# RECORDS PROVIDED
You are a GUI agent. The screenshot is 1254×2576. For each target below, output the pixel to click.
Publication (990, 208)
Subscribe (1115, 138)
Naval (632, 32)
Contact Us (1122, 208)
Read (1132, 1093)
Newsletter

# TASK DESCRIPTION
The answer must consist of every entry, set down exactly as given.

# ANSWER TO THIS PROBLEM
You are a GUI agent. The screenshot is 1254×2576. For each target below, output the pixel to click.
Publication (990, 208)
Subscribe (1115, 138)
Naval (632, 32)
Contact Us (1122, 208)
Read (1132, 1093)
Newsletter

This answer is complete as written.